Mystique is given a decent explanation as to why she would still be smokin' hot some 30-40 years later (the movie takes place mostly in 1962) by Hank McCoy telling her that her cells regenerate faster or something like that, so she doesn't age as fast. Hank is a well-meaning guy but sensitive about his (and Mystique's) appearance, which leads him to some drastic measures that backfire in an obvious way--in spite of us already knowing the resolution (he becomes a furry and rapes animals, according to Dom) it's still engaging. Havok and Banshee are probably given the least development but each of them individually see more character moments and development than most of GL's cast combined. Where Hal Jordan simply says, "Humanity is worth saving! I said so!" X-Men's entire cast's actions and words really show us the line--we see Magneto's viewpoints in actions. Whereas the mainstream X-Men films mostly were content to have Magneto fly in the air and go "Humans are totally gonna turn against us one day!" and have some SWAT guys invade the X-Mansion, here we see both America and Russia put aside their differences in the Cold War to make a calculated strike against all the (known) mutants at the time. The tacked-on romance subplot here isn't tacked on at all and is given just the right amount of focus--at no time does Xavier go "Hey girl, I obviously love you, we should make out for five minutes," it feels more like they're still getting to know each other even though there's an obvious attraction there. The Mystique/Beast/Magneto love triangle is essential to the character development of all three involved, and putting it the way I did there makes it sound much worse.
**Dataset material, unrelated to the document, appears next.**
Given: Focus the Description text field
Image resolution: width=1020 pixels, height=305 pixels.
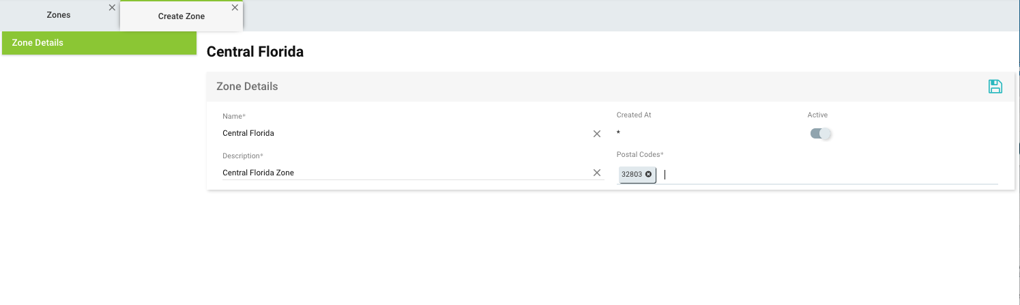Looking at the screenshot, I should pos(403,173).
Hugh Jackman shows up as Wolverine in a hilarious cameo. Xavier and Magneto are travelling around the world, recruiting mutants. They walk up to Wolvie in a bar. "Hi, I'm Professor Charles Xavier, and this is--" "Go fuck yourself." "....Right." And they leave.
If you're going to see one of these and you're on the fence, go see X-Men, it's a superior film. The fact that I've written so much about it (and that there's that more to tell about it) shows that I liked it a hell of a lot more.